According to the United Nations Environmental Programme, “ever since 1996, China has designated water pollution prevention as the essential work of environmental protection of the entire country” (UNEP).

This prioritization of water quality concerns has led to several new policies:

  • Water Pollution Prevention Law
  • Measure of the Implementation of Water Pollution Prevention
  • New State Environmental Protection Agency (SEPA) water protection standards – Standards of Ground Quality, Comprehensive Standards of Sewage Discharge, Standards of Ambient Surface Water Quality

On March 4, 2014, Chinese Premier Li Keqiang declared that China would wage war against the smog. By 2017, he asserted, the government planned to convert homes in major cities from coal-burning heat to natural gas in a bid to reduce carbon emissions.

But roughly four decades of booming economic growth has turned China into the world's biggest carbon offender. The government has been trying to eliminate this pollution without damaging its economy.

The Yangtze River Pollution

 Polluted water flows into the Yangtze River from a stream in Nanjing.

Just ten rivers worldwide account for providing 90 percent of the plastic that winds up in the oceans. The Yangtze was reported at one point to be the worst of them, transporting up to 1.5 million metric tons of plastic into the Pacific. In contrast, the Thames carries about 18 tons of plastic.

 

The Yangtze's rate of pollution is perhaps matched by Indonesia's Citarum River, whose dense pollutants are contained to a smaller area and whose fish population has dropped off nearly 60 percent since 2008.
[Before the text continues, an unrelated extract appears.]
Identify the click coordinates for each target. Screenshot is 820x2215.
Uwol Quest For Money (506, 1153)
The Yangtze is vast; fed by roughly 700 tributaries. All of these contribute to the overall level of pollution that eventually bleeds into the Pacific Ocean. This particular travel pattern of pollutants forms what's called the Great Pacific Garbage Patch, (GPGP) or the Pacific trash vortex.

Annually, the Yangtze transports 2.5 billion metric tons of goods, making it also the busiest inland river in the world. China's highly-consumerist lifestyle means its waste management system can't keep up with all the single-use plastics it produces and so these products wind up in the waterways. It's pretty much the same story the world over but if things continue at the current pace, then by 2050, the number of plastics in the ocean will outweigh the amount of fish.
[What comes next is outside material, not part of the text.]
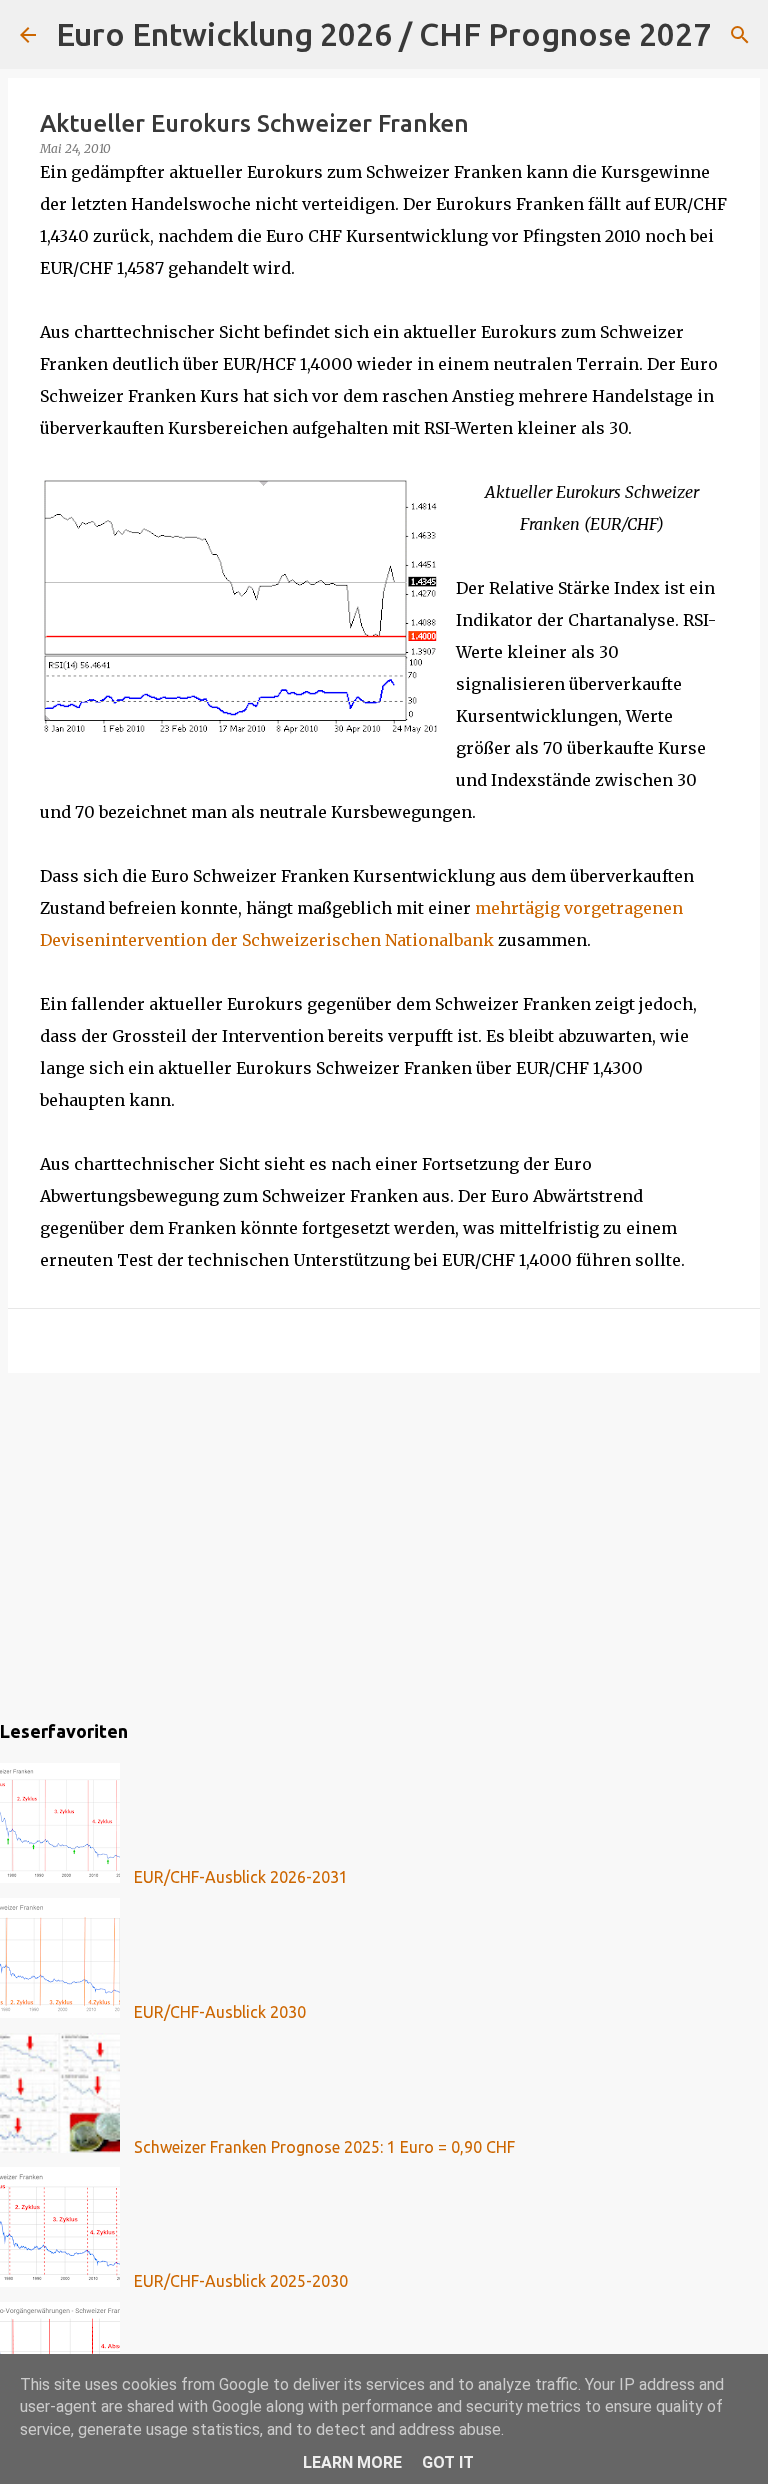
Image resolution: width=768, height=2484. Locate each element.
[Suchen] (739, 35)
In addition to the pollution of plastics, the Three Gorges Dam — the world's largest hydroelectric dam — has been damaging the Yangtze since it opened in 2003. Even before it was built the Chinese government ignored warnings that the proposed dam would become an environmental nightmare that would trigger landslides and potentially damage entire ecosystems. They built it anyway.

Even though the dam lightened the area's output of carbon dioxide, it contributed to close to hundreds of landslides in 2009 and 2010. This is in part because the dam sits on a seismic fault. At current levels, 80 percent of the land in the area is experiencing erosion, depositing about 40 million tons of sediment into the Yangtze annually, which is bad for water quality.